At our last Digital Futures event at the Soho Hotel, Simplicity Partners discussed how legacy banks and insurers should strip back the complexities of their business and return to focusing on specific consumer needs. Find out more below…
As with every industry, the financial sector is in a transitional period due to new innovations in digital technology. Consumers are increasingly deserting bank branches and turning to online and mobile to manage their finances. In fact, usage of banking apps has increased by over 350% in the past 5 years. As this trend continues to grow, consumers are increasingly demanding financial services that streamline the purchase journey and quickly deliver relevant information.

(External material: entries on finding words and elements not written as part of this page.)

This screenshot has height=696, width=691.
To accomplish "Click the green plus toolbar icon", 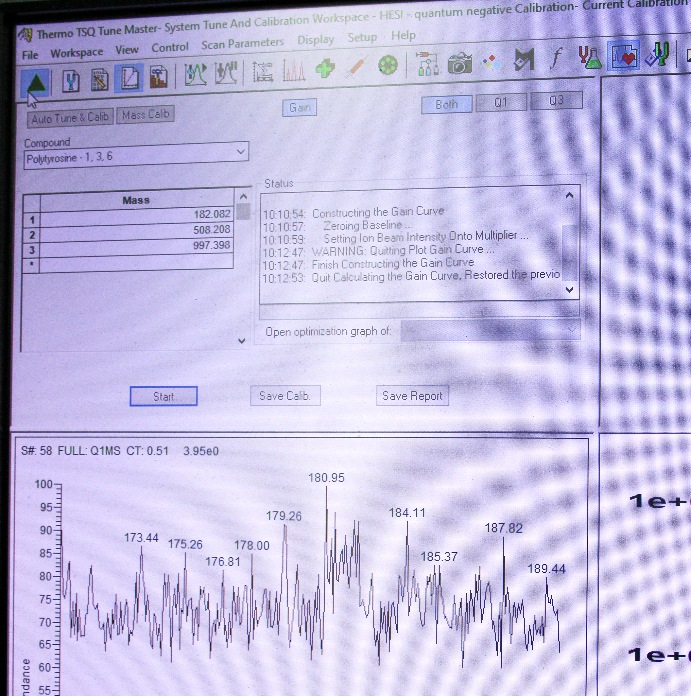I will pos(325,68).
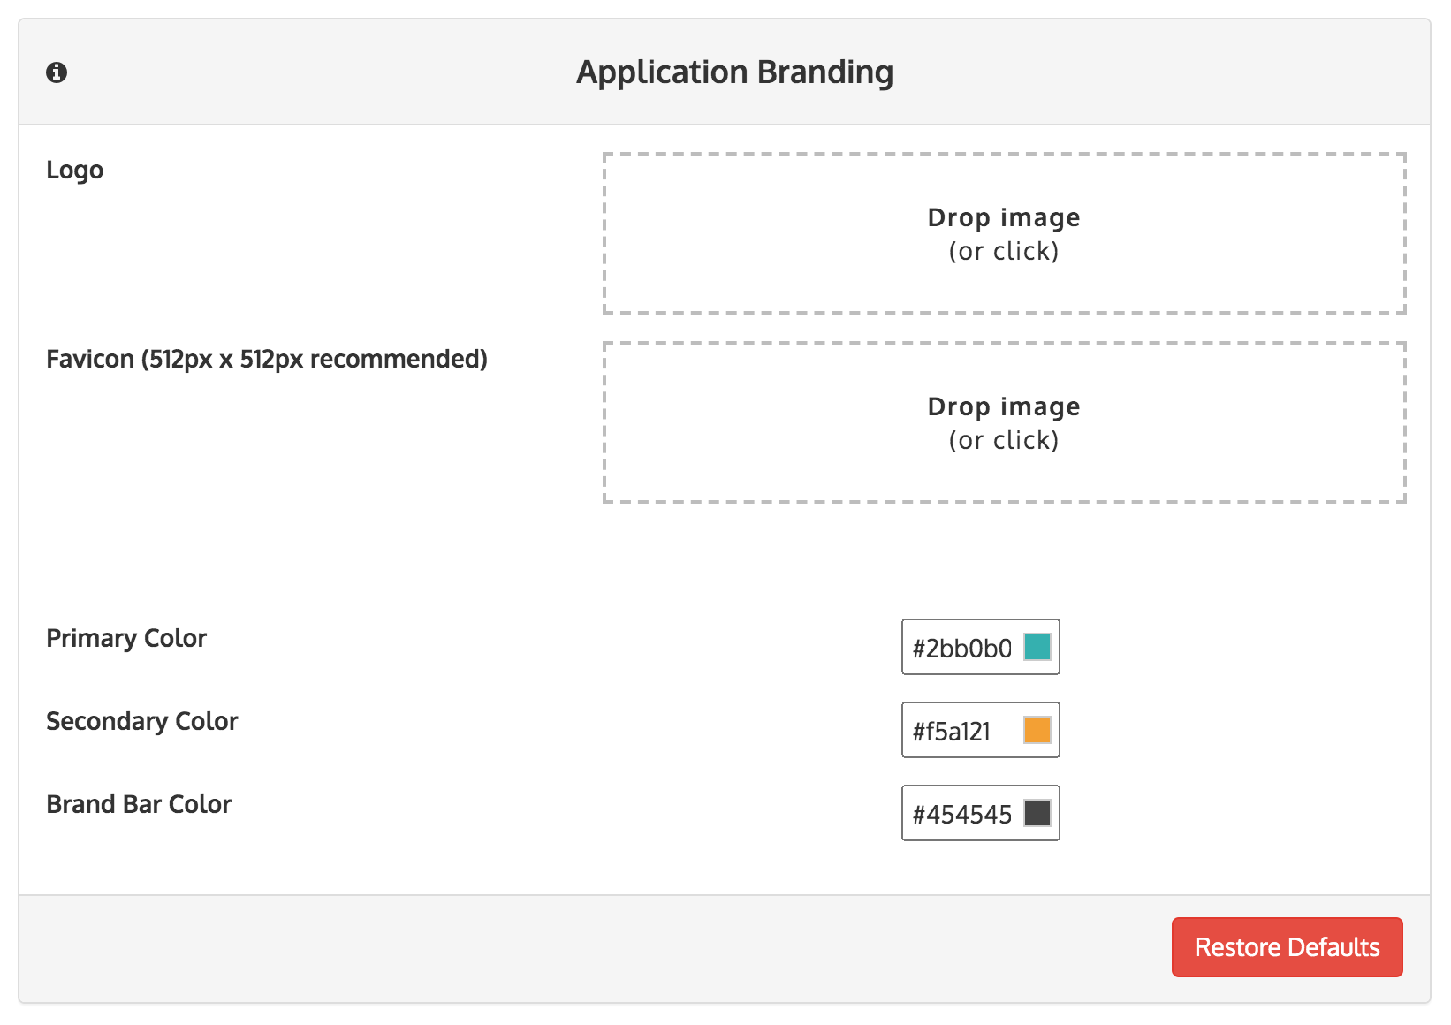Open the Secondary Color orange swatch

pos(1037,730)
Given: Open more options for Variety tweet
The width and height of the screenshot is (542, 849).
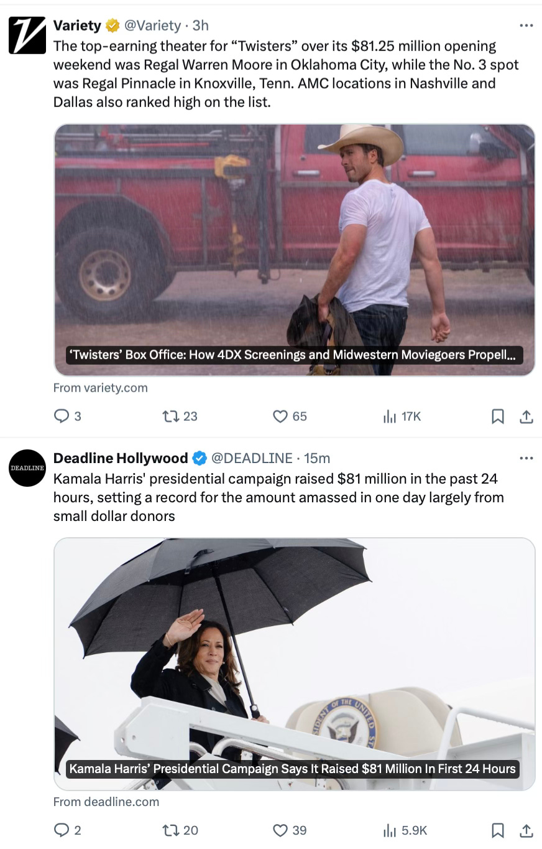Looking at the screenshot, I should pos(526,26).
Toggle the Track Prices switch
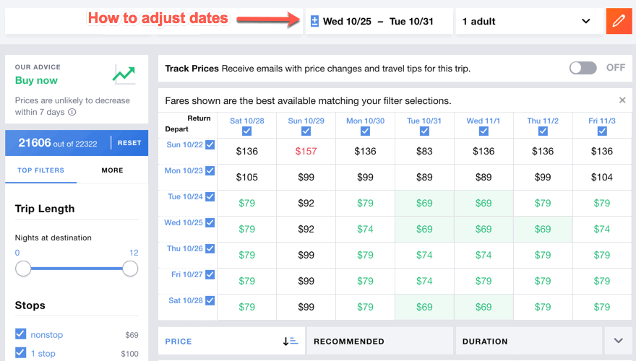 (x=583, y=68)
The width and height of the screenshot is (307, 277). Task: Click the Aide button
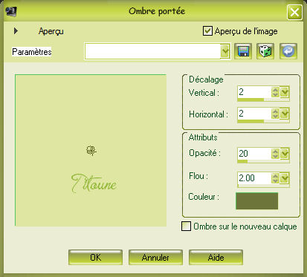tap(216, 258)
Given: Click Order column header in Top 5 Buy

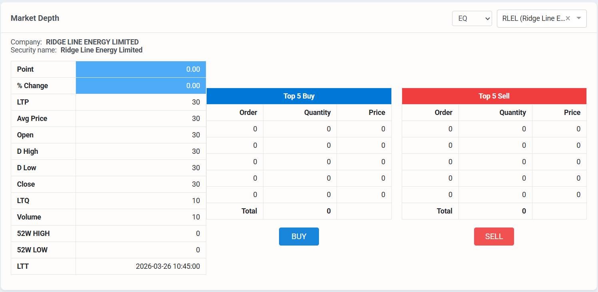Looking at the screenshot, I should tap(248, 113).
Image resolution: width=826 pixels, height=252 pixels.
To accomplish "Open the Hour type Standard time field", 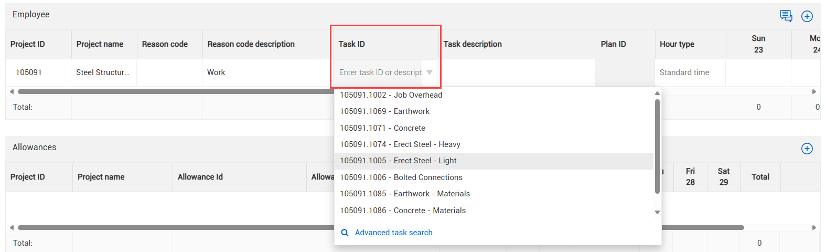I will pos(689,72).
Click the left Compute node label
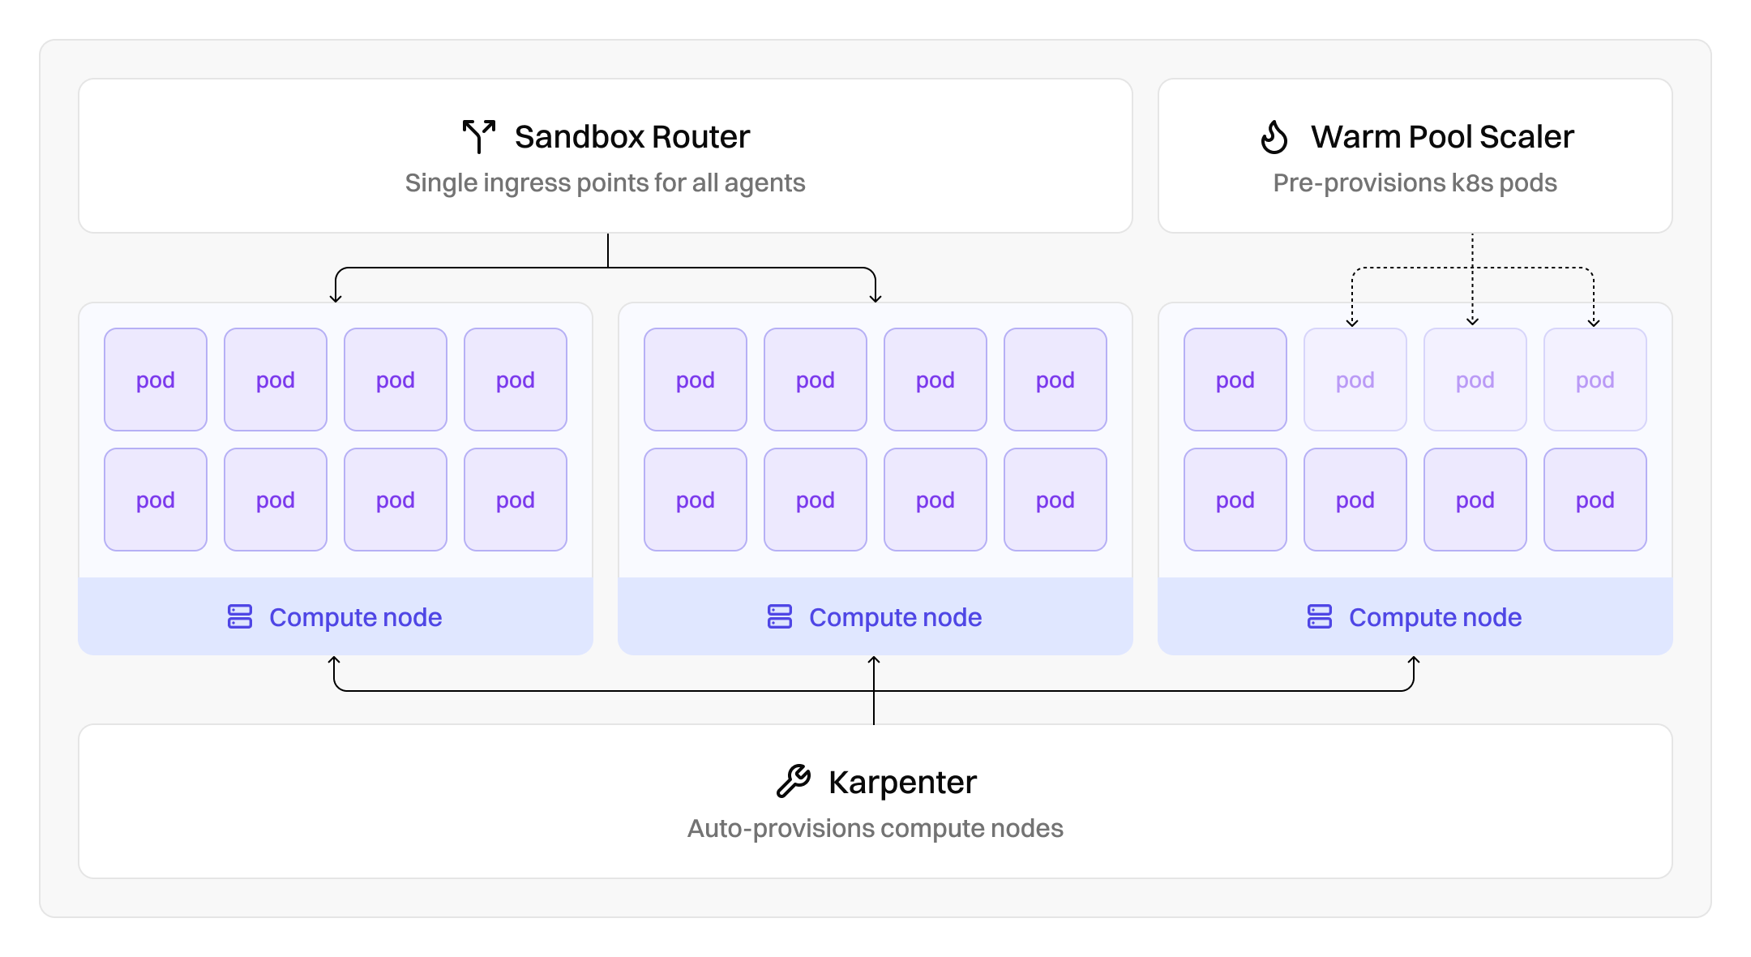The image size is (1751, 957). tap(355, 617)
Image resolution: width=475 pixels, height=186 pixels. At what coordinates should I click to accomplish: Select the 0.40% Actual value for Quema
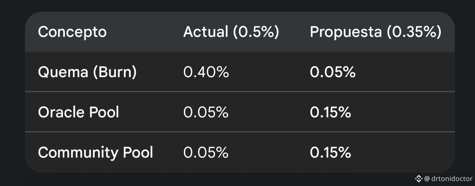[206, 72]
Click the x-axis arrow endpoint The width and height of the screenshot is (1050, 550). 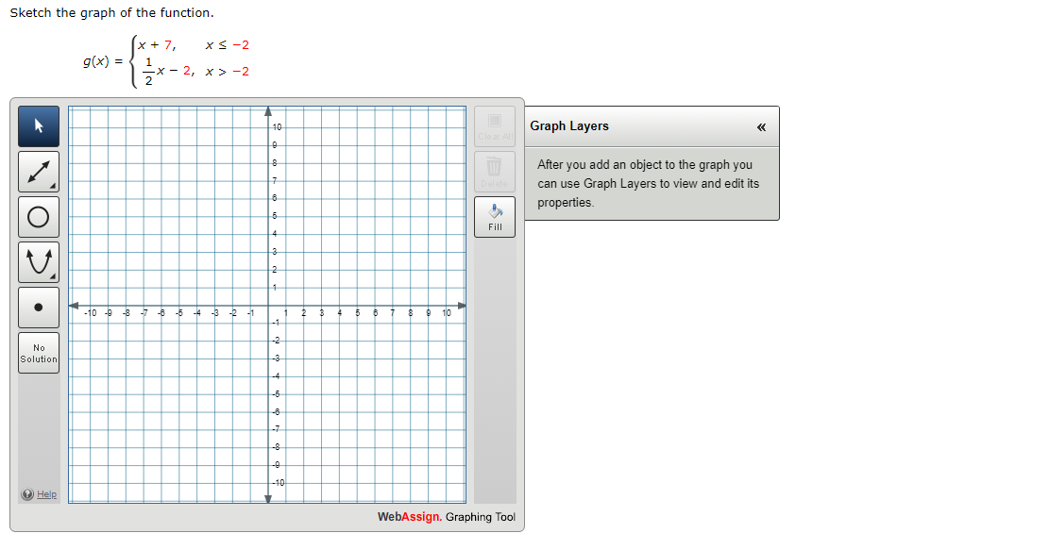coord(462,305)
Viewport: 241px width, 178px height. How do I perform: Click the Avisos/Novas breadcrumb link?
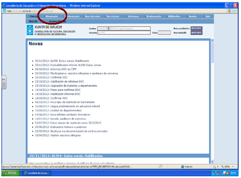[58, 21]
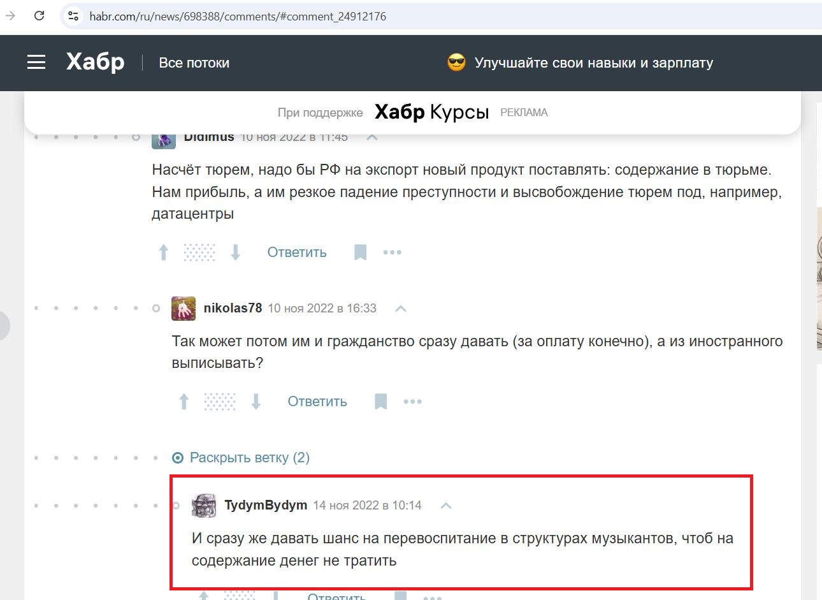Reload the page in the browser
The height and width of the screenshot is (600, 822).
tap(40, 16)
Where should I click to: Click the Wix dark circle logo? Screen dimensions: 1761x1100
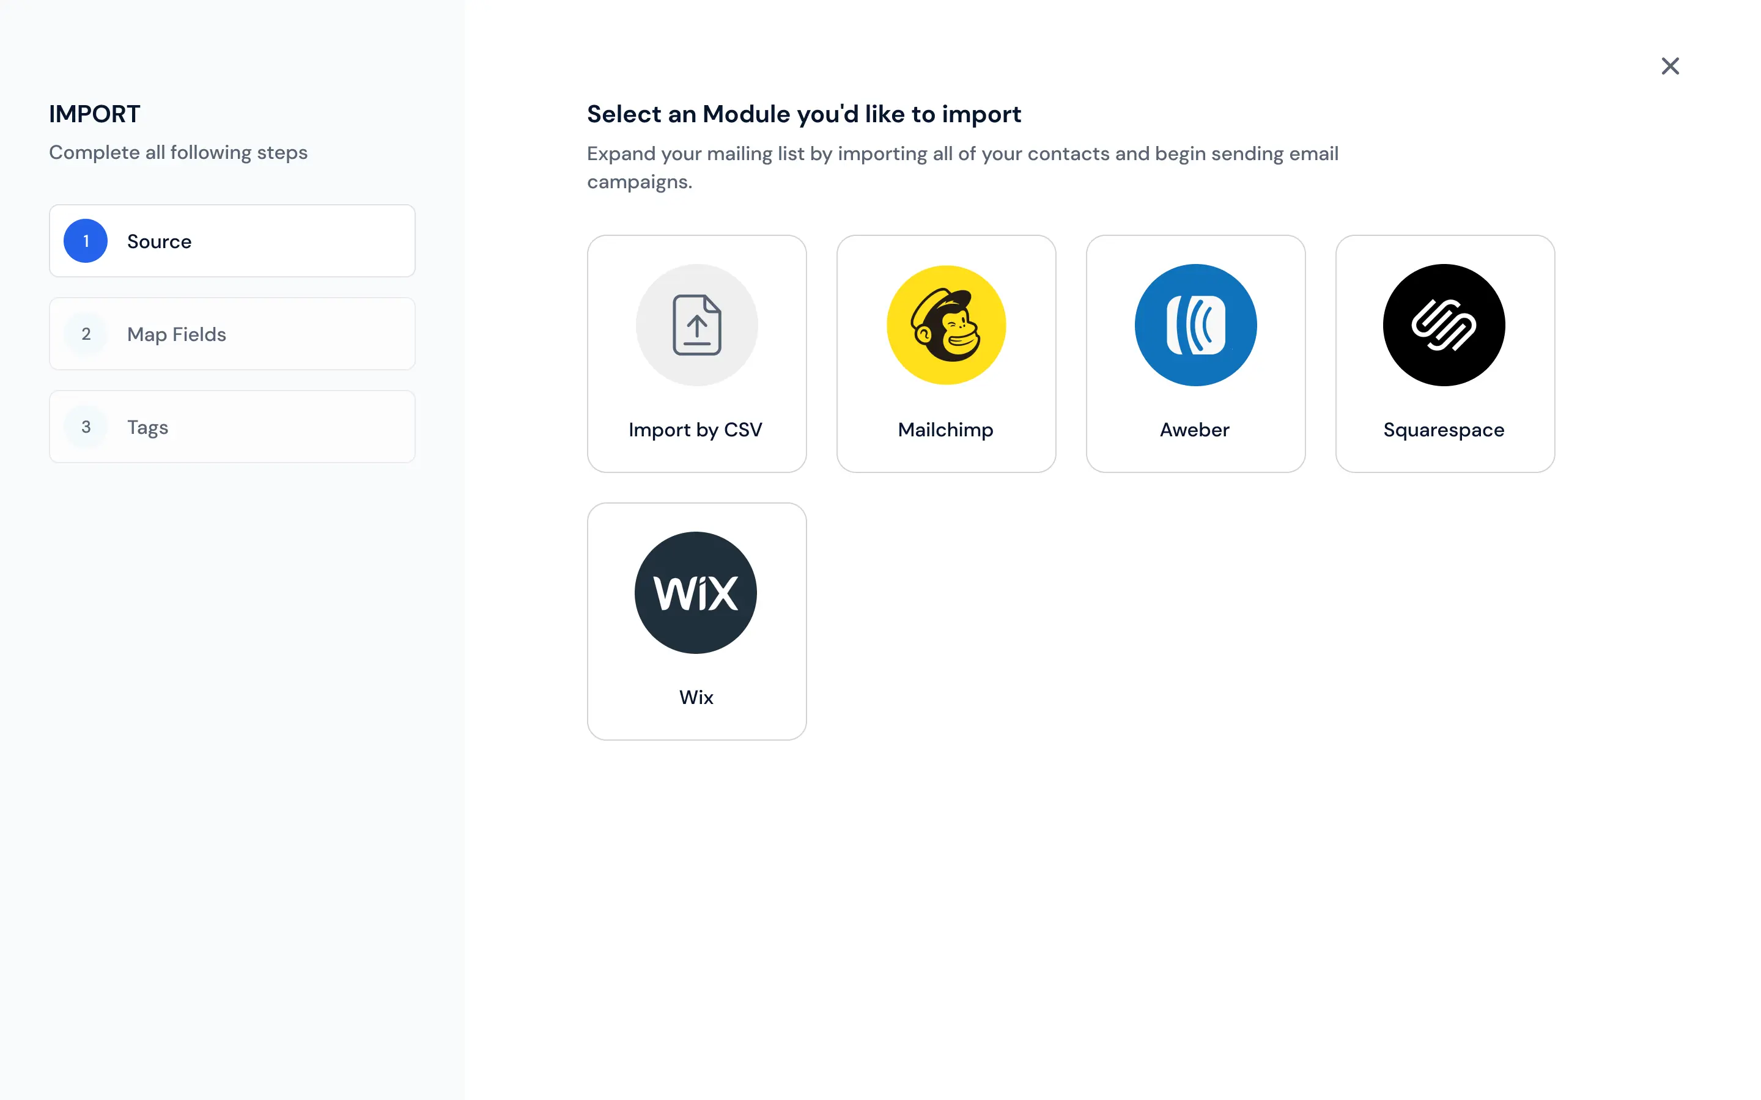[x=696, y=591]
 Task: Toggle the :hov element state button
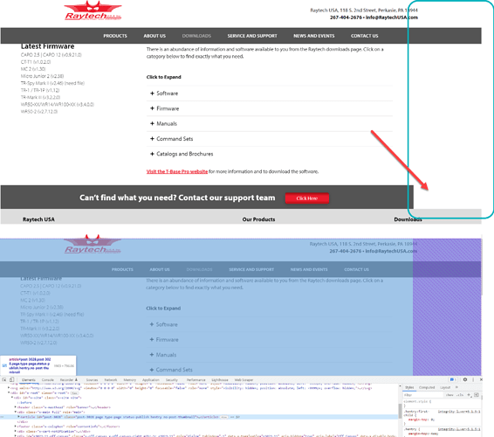[449, 395]
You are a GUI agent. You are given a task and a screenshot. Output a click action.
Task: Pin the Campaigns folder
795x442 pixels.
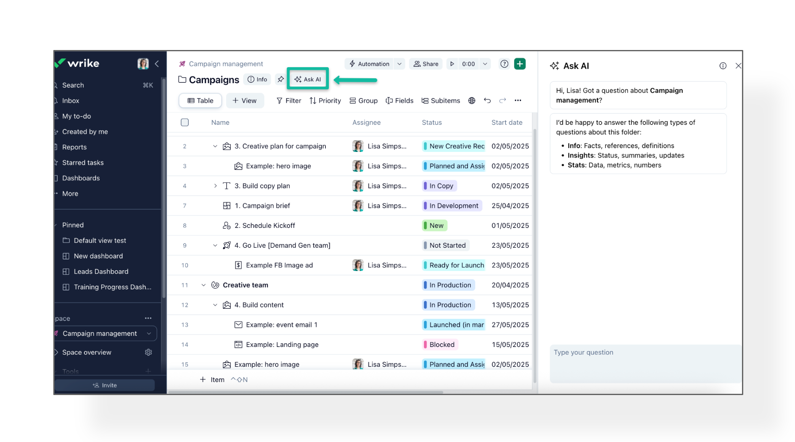[x=281, y=79]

Start-ups like Monzo, GoCardless and InMyBag have begun building a significant market presence by providing these consumers with an easy-to-use, convenient experience that is tailored to specific needs and/or pain points. InMyBag, for instance, provides an insurance service that enables people to get same day replacements for electronic devices that get damaged or stolen. GoCardless, on the other hand, was founded as a way for growing international businesses to simply manage recurring payments across multiple territories.
As a point of focus, we discussed how simplicity and convenience is crucial to retaining customers and delivering a service that is rewarding.
The significance of simplicity cannot be understated. In the 2017 Simplicity Global Index Report, it was found that 64% of consumers are willing to pay more for a simpler brand experience. Companies like Amazon, Uber and Netflix have created greater expectations in consumers’ minds for a simple, pain free experience. If legacy banks and insurers are unable to adapt to changing consumer behaviours and trends, they run the risk of becoming redundant in their lives.
As well as simplifying existing products and services, businesses can also respond to industry developments by looking at new markets, new customers and new ventures. For example, in 2007 Vodafone launched (via its Safaricom and Vodacom operators) M-Pesa — a mobile payment service that operates via texting rather than smartphone technology. The service specifically worked for East African nations as it enables people to digitally transfer money without the need for 3G.
Customers are more likely than ever to switch brands or services if they are unhappy with the experience or service they are receiving. By not creating truly valuable digital experiences you may run the risk of losing market share to both startups and the traditional financial institutions who are embracing new models of banking and insurance.